Using PBMC from 50 HIV-seronegative and 11 HIV-seropositive individuals, we assessed their recognition of HIV epitopes using peptide pools spanning Env, Gag, Pol and Nef proteins. The peptide sequences for these peptides were determined based on the Potential T Cell Epitope (PTE) method for global HIV sequences (Li et al., 2006). PBMC from all 11 HIV-1-seropositive individuals scored positive against at least one peptide pool. The false positive rate was 0% for all the peptide pools except for Pol2, Pol3 and Nef, where each had one false-positive (2%; Table 3). Thus the specificity of the assay is 94% when examining these nine peptide pools.
Table 3.
Qualitative validation of the PTE peptide pools1
| # positive in each pool2 | |||||||||||
|---|---|---|---|---|---|---|---|---|---|---|---|
| HIV status |
# of subjects |
Env | Gag | Pol | Nef | Any | |||||
| 1 | 2 | 3 | 1 | 2 | 1 | 2 | 3 | ||||
| HIV- | 50 | 0 | 0 | 0 | 0 | 0 | 0 | 1 | 1 | 1 | 3 |
| HIV+ | 11 | 5 | 5 | 4 | 11 | 11 | 9 | 10 | 9 | 10 | 11 |
Sequences of peptides determined using the global potential T cell epitope (PTE) method.
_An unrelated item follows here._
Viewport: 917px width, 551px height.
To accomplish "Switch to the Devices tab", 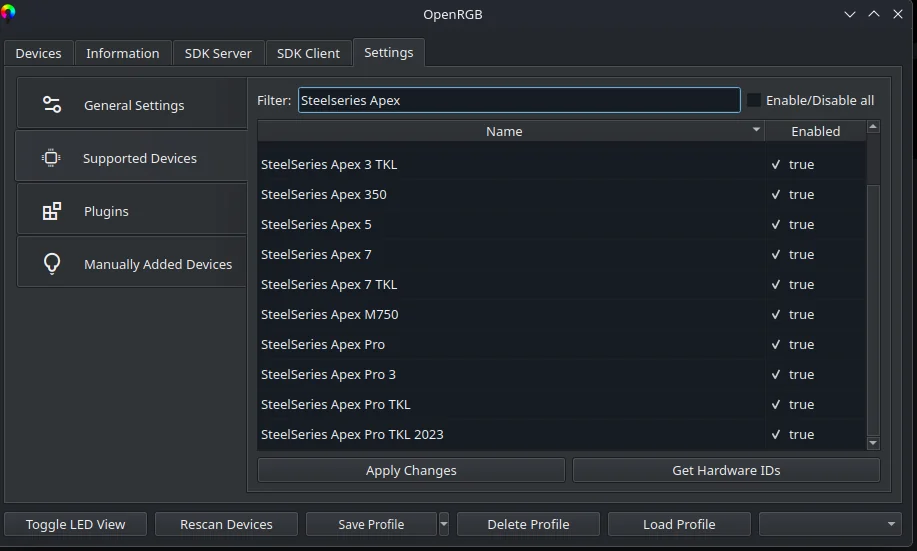I will (x=38, y=53).
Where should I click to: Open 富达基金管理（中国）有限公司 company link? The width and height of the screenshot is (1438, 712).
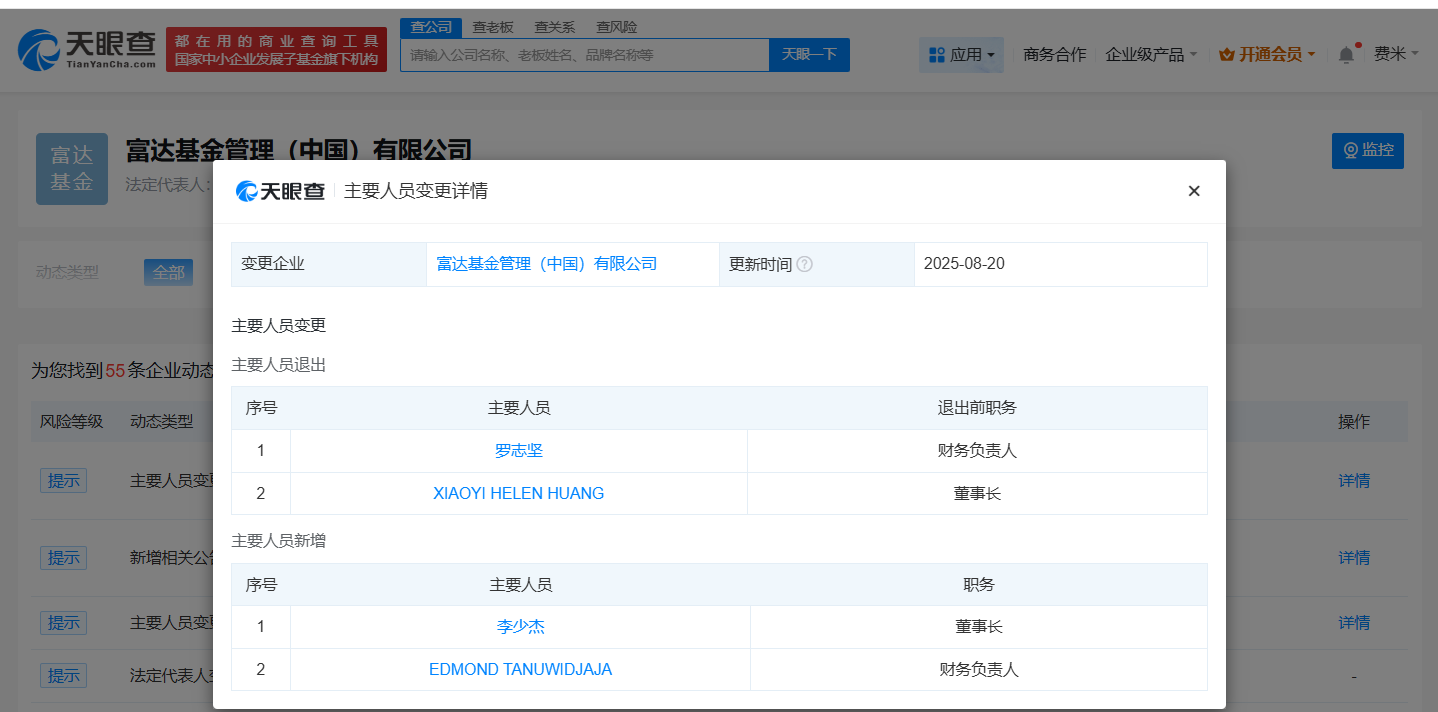click(548, 263)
Positivity determined by the statistical method developed by SCHARP (see methods). The results are similar when positivity is determined by the empirical method used in our laboratory. The differences are: for the HIV-seronegative group, Gag1 had one response and Nef had no responses; for the HIV-seropositive group, Env1 had 7 responses, Gag2 had 10, and Pol3 had 8.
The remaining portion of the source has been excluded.